### What you need to do
Excluding pictures, retype exactly the lines from the one with "Where should I" through the end of the records that follow.

-- Opening Marker --

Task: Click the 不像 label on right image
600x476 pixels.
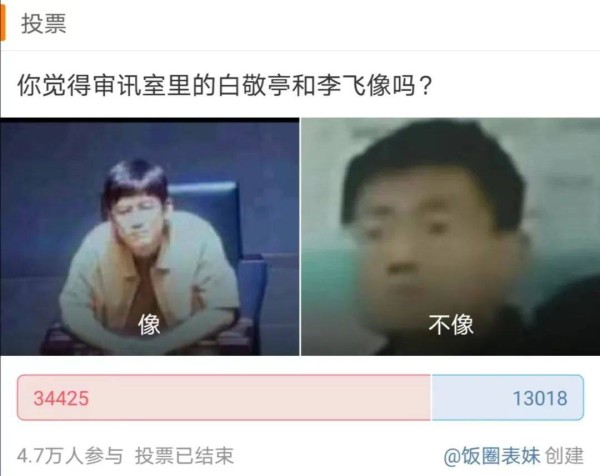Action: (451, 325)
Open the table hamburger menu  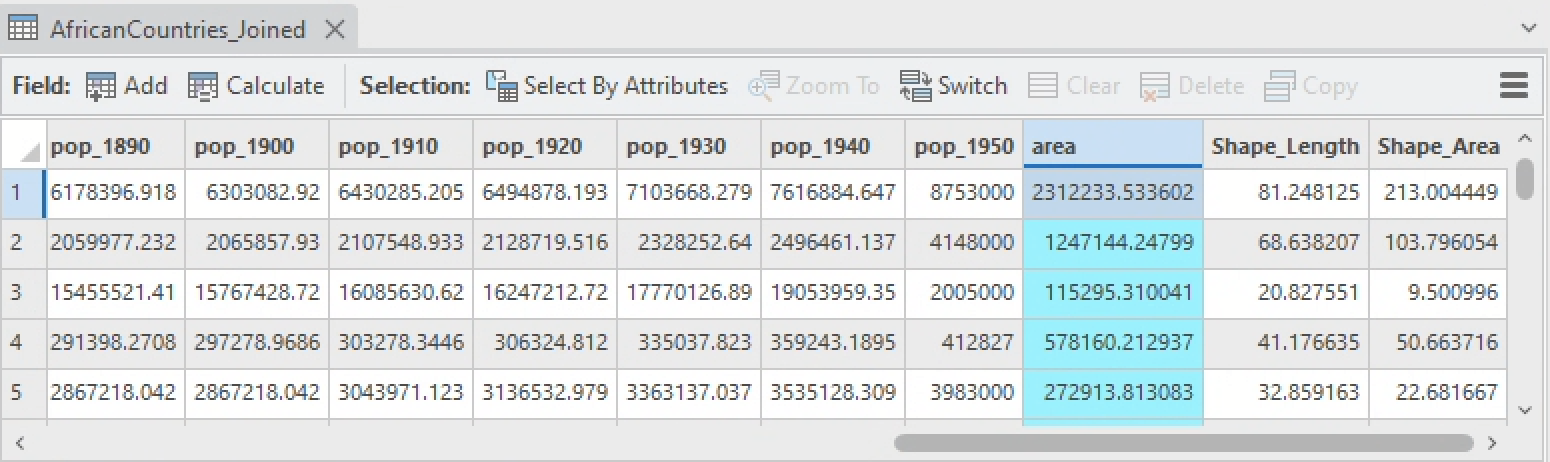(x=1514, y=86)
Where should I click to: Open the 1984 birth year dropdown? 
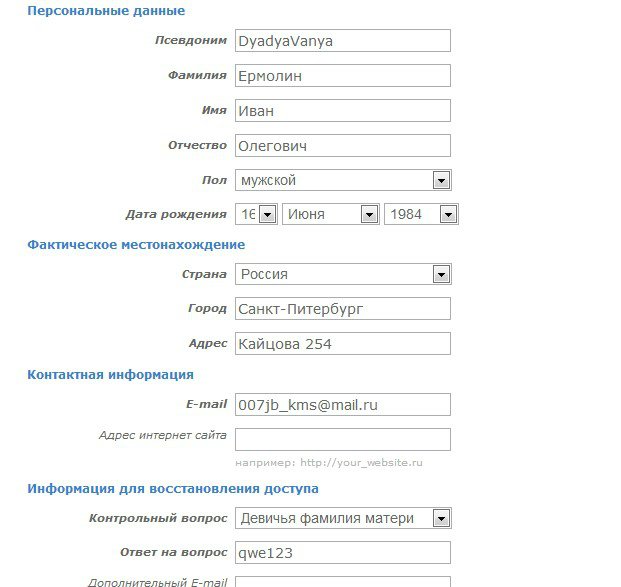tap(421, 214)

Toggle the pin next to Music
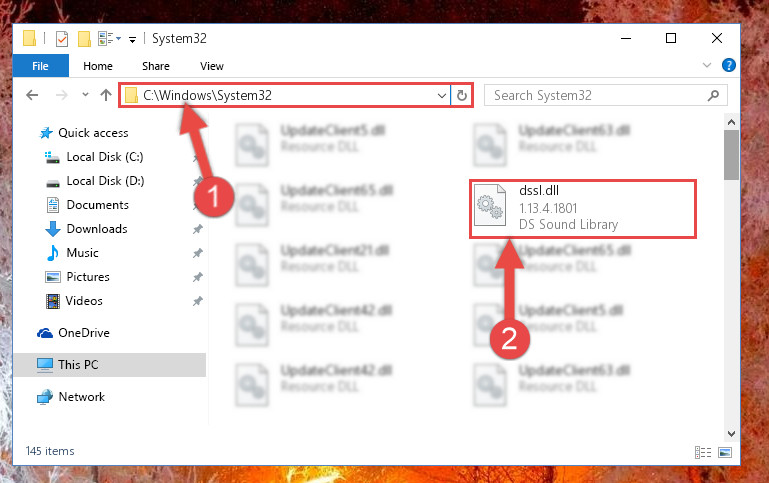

-- Closing Marker --

### Solution for this task
Where should I click to: Open the 1984 birth year dropdown? 
tap(421, 214)

Toggle the pin next to Music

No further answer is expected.